La posizione dell’Italia
Palazzo Chigi ha accolto con favore l’inserimento di un pacchetto di salvaguardie aggiuntive a tutela degli agricoltori europei. Tra queste: un meccanismo di monitoraggio e intervento rapido in caso di perturbazioni dei prezzi, il rafforzamento dei controlli fitosanitari e l’impegno a prevedere compensazioni per le filiere eventualmente danneggiate.
Il vicepresidente esecutivo della Commissione, Raffaele Fitto, ha definito l’intesa con il Mercosur una scelta strategica e politica, oltre che commerciale, per rafforzare il ruolo dell’Europa. Ha inoltre ricordato l’introduzione di misure concrete: controlli rafforzati nei Paesi partner, standard più severi in materia di sicurezza alimentare e strumenti di tutela ambientale e sociale.

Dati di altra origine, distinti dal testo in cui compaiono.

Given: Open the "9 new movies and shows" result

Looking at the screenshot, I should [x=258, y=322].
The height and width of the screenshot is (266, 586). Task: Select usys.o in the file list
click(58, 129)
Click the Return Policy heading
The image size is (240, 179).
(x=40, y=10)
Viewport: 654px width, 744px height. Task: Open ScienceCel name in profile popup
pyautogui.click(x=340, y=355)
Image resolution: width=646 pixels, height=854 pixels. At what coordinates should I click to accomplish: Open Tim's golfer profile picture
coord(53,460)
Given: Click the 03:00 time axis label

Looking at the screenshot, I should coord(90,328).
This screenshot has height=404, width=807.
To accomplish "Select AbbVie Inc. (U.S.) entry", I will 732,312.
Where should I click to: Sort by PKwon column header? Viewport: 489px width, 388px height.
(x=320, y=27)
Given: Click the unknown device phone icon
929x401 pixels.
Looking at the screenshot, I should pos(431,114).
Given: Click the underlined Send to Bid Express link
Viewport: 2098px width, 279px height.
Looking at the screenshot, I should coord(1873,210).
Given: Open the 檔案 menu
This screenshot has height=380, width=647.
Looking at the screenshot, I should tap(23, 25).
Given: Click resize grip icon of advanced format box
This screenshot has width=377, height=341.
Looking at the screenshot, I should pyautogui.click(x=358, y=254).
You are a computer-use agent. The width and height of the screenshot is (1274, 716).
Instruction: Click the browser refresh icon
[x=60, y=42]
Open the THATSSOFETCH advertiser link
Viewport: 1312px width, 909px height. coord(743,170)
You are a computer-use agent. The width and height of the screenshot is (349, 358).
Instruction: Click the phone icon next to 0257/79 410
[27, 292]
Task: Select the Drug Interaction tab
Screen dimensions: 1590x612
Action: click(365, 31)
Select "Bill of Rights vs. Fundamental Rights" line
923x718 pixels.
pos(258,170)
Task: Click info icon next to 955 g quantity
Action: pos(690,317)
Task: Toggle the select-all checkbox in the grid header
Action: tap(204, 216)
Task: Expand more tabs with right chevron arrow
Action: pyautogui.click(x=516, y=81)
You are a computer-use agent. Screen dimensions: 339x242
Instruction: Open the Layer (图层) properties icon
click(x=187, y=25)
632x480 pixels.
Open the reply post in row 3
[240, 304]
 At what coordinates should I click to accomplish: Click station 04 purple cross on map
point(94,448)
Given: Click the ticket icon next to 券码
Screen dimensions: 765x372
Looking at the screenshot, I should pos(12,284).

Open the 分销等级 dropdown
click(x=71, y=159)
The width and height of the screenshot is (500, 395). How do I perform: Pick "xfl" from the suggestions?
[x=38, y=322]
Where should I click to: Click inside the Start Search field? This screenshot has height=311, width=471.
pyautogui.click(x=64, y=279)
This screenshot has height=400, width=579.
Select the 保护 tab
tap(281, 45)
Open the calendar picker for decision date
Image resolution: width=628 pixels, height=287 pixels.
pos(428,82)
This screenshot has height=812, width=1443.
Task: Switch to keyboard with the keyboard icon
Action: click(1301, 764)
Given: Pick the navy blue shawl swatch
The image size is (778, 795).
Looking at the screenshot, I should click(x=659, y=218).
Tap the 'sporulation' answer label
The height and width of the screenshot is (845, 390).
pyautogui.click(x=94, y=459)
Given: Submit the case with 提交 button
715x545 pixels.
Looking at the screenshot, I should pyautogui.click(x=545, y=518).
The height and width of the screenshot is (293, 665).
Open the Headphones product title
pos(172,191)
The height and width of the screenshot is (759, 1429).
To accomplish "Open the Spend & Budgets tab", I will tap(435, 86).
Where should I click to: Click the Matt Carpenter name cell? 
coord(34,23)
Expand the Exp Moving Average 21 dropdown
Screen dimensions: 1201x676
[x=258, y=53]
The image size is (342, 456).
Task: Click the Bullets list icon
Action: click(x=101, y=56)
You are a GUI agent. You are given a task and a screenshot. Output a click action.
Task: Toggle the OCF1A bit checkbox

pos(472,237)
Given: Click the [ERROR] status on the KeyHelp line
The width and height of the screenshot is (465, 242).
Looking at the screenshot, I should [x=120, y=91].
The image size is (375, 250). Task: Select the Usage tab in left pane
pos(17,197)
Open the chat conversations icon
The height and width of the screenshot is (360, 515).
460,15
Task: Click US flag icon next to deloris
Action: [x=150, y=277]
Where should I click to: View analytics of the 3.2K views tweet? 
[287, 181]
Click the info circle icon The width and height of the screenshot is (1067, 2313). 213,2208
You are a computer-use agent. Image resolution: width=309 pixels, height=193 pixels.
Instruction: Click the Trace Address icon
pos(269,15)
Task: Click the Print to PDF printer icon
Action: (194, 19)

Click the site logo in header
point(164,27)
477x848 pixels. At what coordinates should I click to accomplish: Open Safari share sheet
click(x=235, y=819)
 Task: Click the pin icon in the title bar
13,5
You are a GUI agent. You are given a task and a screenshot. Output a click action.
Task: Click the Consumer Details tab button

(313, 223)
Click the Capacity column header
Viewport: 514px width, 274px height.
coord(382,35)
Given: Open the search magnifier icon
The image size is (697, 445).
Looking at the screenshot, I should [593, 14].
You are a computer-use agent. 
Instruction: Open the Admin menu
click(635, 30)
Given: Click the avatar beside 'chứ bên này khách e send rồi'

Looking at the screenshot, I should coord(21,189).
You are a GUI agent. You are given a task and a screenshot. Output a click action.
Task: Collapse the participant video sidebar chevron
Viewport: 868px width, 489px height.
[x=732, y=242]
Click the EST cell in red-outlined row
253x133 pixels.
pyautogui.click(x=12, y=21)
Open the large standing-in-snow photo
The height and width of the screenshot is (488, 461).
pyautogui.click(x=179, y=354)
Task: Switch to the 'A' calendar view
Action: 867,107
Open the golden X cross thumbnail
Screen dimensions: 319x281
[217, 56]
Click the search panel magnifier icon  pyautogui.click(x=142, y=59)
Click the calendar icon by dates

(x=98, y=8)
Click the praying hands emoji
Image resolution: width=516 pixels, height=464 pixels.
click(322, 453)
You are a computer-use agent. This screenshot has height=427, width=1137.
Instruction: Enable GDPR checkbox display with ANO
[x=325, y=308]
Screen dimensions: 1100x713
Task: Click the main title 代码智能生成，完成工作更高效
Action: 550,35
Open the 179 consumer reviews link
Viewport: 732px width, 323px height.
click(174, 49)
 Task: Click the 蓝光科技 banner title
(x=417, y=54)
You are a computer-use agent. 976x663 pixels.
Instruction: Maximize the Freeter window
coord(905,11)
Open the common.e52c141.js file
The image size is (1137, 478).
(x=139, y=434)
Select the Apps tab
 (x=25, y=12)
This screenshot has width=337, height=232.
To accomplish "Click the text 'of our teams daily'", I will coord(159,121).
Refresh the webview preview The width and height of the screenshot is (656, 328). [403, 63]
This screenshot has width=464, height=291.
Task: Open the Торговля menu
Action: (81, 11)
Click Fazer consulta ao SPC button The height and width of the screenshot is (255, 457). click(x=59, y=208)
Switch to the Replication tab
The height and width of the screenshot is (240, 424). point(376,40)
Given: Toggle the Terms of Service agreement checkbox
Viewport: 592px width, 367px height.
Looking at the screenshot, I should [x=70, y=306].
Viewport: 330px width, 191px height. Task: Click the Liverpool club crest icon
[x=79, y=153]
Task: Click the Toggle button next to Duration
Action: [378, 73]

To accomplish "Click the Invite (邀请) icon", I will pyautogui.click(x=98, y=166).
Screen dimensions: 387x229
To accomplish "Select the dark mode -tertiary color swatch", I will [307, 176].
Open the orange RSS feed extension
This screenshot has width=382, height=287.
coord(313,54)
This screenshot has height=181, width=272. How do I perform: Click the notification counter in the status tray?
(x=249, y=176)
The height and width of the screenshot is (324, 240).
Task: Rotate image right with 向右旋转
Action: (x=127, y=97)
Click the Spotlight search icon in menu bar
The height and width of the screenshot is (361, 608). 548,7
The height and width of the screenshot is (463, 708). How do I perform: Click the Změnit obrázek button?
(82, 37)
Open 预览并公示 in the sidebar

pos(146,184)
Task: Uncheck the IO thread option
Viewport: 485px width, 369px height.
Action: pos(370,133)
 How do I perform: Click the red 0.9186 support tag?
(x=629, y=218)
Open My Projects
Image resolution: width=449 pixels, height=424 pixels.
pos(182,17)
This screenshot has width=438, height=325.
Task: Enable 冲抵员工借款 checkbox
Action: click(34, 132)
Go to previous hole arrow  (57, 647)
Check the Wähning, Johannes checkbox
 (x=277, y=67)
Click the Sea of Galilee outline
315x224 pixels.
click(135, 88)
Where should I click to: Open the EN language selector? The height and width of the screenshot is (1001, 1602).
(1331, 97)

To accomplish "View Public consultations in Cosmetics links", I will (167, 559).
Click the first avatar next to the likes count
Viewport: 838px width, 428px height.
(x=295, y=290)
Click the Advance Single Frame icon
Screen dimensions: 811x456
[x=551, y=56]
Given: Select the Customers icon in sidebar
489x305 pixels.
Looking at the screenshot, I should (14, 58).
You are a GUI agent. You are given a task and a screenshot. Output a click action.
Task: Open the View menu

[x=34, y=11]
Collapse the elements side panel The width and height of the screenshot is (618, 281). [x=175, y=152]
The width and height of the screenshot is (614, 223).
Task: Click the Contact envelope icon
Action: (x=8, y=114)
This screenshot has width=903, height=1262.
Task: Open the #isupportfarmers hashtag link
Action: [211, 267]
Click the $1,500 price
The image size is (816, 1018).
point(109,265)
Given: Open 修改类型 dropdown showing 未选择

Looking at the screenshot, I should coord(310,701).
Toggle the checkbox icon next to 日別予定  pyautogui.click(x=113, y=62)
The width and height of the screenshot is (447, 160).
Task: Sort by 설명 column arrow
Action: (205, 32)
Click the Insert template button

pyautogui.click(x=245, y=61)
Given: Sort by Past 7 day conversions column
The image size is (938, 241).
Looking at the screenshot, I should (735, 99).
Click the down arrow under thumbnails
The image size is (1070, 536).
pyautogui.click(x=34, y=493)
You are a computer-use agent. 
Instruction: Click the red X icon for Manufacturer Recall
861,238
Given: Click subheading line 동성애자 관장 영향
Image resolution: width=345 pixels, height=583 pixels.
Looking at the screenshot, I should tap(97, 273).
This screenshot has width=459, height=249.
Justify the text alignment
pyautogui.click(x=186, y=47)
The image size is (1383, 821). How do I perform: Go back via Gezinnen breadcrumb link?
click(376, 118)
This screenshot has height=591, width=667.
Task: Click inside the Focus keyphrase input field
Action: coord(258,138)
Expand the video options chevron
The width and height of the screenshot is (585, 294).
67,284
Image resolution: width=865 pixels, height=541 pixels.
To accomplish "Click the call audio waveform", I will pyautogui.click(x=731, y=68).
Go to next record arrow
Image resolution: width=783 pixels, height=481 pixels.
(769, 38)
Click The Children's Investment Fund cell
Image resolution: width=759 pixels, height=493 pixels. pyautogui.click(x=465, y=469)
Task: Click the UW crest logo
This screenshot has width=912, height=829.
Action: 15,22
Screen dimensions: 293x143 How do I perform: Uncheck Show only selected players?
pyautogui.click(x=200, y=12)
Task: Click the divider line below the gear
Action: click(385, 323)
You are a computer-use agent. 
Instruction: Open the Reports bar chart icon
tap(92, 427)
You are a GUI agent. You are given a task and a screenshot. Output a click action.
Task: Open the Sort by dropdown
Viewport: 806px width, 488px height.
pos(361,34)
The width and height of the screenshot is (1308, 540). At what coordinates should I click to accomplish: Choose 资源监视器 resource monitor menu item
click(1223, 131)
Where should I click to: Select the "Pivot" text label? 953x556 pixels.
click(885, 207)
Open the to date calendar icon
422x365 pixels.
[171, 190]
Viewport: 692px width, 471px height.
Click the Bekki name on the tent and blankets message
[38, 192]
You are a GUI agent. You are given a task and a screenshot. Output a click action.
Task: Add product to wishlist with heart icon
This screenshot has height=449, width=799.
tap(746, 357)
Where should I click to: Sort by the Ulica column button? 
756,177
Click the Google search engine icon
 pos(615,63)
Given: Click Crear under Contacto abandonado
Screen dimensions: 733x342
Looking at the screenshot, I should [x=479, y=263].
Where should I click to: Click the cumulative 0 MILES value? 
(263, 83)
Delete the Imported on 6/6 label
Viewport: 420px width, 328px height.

Le critiche di Coldiretti e Filiera Italia
Coldiretti e Filiera Italia giudicano l’accordo ancora insoddisfacente, ribadendo la necessità di garantire reciprocità negli standard produttivi e controlli puntuali su tutti i prodotti importati. Secondo l’organizzazione, le clausole di salvaguardia previste non sono realmente efficaci perché non si attivano in modo automatico. Coldiretti denuncia inoltre l’uso di fitofarmaci e antibiotici nei Paesi Mercosur, vietati da anni in Europa, e ricorda che nei primi nove mesi del 2025 si sono registrati 130 allarmi alimentari, un terzo dei quali legati alla carne.
Le preoccupazioni di Cia
Anche Cia-Agricoltori Italiani evidenzia che l’accordo sarà utile solo se le clausole di salvaguardia risulteranno rapide e trasparenti, per proteggere prodotti sensibili come carni, zucchero e cereali. Il presidente Cristiano Fini sottolinea l’importanza strategica dell’intesa per diversificare gli scambi, ma ribadisce la contrarietà all’utilizzo della riserva di crisi della Pac per compensare i danni. Positivo, invece, l’annuncio di un monitoraggio semestrale dei prodotti sensibili, a patto che sia accompagnato da interventi tempestivi.